In contrast to his predecessors, Prime Minister Benjamin Netanyahu does not claim that the measures enacted after the bombing are solely for security reasons. Foremost among these was the withholding of some $40 million in tax revenues due to Palestinian Authority (PA), one-third of which has just been released. Israeli officials say that there is a difference between the withheld money and the closure, which was eased slightly Sept. 2 as about one-eighth of the some 50,000 workers were allowed to return to jobs in Israel.

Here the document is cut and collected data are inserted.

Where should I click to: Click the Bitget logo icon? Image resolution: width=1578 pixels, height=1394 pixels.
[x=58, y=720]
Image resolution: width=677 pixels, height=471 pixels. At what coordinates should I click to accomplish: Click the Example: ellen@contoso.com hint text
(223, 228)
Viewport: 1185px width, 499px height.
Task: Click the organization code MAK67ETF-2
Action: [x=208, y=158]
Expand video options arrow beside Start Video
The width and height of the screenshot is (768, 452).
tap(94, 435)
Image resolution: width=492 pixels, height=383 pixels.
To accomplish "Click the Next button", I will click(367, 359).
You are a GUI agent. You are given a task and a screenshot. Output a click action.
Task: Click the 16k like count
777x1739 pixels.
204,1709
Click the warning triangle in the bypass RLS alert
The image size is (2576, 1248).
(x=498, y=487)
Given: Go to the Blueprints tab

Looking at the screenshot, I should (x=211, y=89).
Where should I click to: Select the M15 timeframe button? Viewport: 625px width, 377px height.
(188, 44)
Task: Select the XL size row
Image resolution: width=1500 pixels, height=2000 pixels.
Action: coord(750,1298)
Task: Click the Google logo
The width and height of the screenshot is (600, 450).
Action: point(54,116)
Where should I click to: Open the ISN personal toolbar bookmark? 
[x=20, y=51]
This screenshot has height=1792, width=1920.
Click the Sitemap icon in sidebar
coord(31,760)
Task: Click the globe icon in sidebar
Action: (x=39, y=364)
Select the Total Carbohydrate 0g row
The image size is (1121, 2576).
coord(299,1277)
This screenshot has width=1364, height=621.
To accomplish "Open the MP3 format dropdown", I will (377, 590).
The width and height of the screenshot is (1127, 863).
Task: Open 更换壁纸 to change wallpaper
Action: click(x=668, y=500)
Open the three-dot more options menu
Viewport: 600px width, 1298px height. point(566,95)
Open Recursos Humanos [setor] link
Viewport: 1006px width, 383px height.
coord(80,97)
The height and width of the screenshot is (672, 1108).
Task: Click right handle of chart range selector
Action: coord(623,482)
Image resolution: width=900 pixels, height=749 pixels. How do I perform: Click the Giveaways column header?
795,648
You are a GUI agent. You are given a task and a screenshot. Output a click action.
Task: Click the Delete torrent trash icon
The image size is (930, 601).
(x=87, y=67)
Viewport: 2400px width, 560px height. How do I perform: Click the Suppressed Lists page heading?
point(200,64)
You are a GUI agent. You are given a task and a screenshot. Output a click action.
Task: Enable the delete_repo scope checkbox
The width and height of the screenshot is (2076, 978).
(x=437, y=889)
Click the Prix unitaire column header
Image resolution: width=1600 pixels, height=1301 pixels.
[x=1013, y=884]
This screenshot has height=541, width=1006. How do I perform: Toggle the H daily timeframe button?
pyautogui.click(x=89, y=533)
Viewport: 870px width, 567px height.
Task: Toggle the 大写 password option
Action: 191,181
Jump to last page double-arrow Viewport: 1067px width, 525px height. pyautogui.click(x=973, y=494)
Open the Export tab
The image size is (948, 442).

"The closure is not a sanction," says David Bar-Illan, a top aide to Mr. Netanyahu. "It is not a punishment like withholding funds, which is a sanction openly and clearly [and] ... is something we're doing because we felt there was not enough security cooperation."
Palestinians have responded with sanctions of their own, announcing a boycott on the purchase of Israeli goods in the Palestinian-controlled areas. The list of items that the Palestinians merchants are not to buy includes many consumer goods and foodstuffs that dominate grocery store shelves in the West Bank and Gaza. Already, some trucks trying to bring canned goods and soft drinks into Gaza have been turned away, though Israeli products are still seen in most Palestinian shops.
"If we remain under siege and we have no freedom of movement, then they will have no freedom of movement," says Salah Tamari, also a Bethlehem councilman, explaining the motivation for the boycott. "If they cut off our water, we'll cut off their water."
But Israeli economists say that the potential punch of the Palestinian boycott is much less powerful than its adherents would like to imagine, and that Palestinians themselves will probably bear the brunt of its effects. That is because in addition to lost income during the closure - UN and Palestinian officials estimate between $4 million to $8 million a day - and the PA's inability to pay salaries because of the withheld funds, a lack of Israeli products could cause shortages and drive prices up.
"The effect on the Israeli economy on the whole, I'm sorry to say, is negligible," says Ephraim Kleiman, a Hebrew University expert on the economic relationship between Israel and the Palestinian territories. A few specific food or soft-drink companies might suffer, for example, but the Israeli economy as a whole - 25 times larger than the Palestinians' - will not. He says that Palestinian purchases make up only about 10 percent of Israeli exports, and even that figure is swollen by exports that are actually just Israeli-processed products like coffee, which actually comes from somewhere else.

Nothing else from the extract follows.